Anyway, how is this dilemna more contrived than the other one (Viet Cong ambush of American soliders)?
If a journalist is writing a story about homelessness, and finds a homeless guy passed out in the rain, would it be unethical for the journalist to call 911 and get the guy to a hospital?
Not an apt analogy, IMO. A priest raping an alter boy is clearly and illegal (an unethical) act. An ambush during wartime is clearly not an illegal (or unethical) act. The two situations are not comparable.
I am glad to see that you understand the limits of your understanding on this issue, considering that earlier in the thread you were posing as something of an expert in the subject.
Anyway, perhaps you would like to retract your comment about my “shitty” training. It certainly wasn’t comprehensive, but it was good training led by some of Pittsburgh’s leading journalists.
It was needed because we were staffers for a university newspaper that published four times a week, 25,000 copies per edition, and even when I was there handled ad revenues worth millions of dollars. It was easily one of the biggest university student newspapers in the country, and the potential for abuse in an enterprise that big was immense.
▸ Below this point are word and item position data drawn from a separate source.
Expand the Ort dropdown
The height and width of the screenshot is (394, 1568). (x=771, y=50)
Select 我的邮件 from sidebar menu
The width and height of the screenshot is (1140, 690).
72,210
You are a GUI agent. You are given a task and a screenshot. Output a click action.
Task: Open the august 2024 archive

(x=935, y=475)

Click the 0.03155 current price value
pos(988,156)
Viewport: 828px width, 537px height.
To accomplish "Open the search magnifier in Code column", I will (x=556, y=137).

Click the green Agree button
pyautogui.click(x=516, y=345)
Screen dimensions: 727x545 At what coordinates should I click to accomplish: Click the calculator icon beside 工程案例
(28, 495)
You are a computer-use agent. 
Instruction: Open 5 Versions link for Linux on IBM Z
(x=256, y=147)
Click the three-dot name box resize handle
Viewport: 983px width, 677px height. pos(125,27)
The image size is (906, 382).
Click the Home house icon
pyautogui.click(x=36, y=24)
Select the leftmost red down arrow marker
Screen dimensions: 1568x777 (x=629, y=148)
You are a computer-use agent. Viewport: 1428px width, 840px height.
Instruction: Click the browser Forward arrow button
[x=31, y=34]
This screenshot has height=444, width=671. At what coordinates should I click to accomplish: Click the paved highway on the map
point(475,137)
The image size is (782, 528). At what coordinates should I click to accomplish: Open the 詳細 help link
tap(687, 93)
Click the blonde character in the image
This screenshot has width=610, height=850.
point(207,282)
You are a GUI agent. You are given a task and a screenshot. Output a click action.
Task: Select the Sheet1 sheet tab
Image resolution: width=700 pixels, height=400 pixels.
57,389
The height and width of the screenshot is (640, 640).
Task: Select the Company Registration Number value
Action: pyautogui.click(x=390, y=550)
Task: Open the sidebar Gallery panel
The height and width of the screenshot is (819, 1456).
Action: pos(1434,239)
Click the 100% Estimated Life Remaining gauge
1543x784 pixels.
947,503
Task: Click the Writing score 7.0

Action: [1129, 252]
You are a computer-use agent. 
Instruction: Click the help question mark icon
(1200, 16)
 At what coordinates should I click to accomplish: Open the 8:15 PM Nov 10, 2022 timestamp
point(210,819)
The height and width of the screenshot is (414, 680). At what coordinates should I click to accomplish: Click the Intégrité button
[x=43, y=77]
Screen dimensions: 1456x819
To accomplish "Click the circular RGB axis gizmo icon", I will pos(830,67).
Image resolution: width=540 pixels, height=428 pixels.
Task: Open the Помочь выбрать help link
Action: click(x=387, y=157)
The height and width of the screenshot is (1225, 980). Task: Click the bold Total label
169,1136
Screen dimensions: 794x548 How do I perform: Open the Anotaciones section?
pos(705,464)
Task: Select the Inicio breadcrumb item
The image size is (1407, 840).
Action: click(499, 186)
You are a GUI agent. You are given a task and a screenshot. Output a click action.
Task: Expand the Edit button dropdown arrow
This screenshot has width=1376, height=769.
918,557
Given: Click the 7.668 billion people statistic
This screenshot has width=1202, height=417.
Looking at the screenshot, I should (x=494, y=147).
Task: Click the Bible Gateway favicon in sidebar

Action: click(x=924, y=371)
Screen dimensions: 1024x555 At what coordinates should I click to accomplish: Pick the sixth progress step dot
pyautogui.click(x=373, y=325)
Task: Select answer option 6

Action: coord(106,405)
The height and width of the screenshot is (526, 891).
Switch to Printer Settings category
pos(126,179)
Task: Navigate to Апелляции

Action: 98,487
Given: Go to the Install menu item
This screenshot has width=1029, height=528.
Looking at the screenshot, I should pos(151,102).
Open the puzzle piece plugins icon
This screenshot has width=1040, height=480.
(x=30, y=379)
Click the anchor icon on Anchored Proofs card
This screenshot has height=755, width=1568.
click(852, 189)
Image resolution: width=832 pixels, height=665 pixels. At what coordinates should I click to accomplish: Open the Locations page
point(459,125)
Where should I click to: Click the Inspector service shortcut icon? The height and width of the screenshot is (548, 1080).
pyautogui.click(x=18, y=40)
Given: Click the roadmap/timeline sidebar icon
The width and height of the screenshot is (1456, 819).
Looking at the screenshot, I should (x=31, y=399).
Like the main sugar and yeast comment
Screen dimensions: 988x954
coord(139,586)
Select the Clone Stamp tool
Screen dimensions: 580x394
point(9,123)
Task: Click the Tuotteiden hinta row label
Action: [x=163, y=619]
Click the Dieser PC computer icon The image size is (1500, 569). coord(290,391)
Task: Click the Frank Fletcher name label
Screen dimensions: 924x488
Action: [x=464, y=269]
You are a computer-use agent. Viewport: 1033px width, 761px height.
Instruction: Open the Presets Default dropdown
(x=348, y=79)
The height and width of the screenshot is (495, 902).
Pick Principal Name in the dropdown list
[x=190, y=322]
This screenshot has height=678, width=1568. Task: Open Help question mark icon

I never posed as an expert, but I did grow up as the son of a political reporter, so I do know something about how they define their own ethical standards.
Absolutely not. If you were ever taught that it was ethical to interfere with a story (barrring the extreme exception in which it would be illegal not to), then you got shitty training. I suspect you were taught no such thing.
Sure - that particular question was left unexamined. I suspect it was for Jennings and Wallace as well - and I also suspect that is why Jennings reacted initially one way when asked the question and Wallace another.
So, the problem is that it’s illegal to not interfere with a rapist. Stupid laws, forcing journalists to violate their ethics.
Fine.
What about my scenario about the homeless guy suffering from hypothermia? Would it be unethical for the journalist to call 911 and get the guy to a hospital? Would it be unethical for a journalist to help a low functioning single mother apply for food stamps and medicare?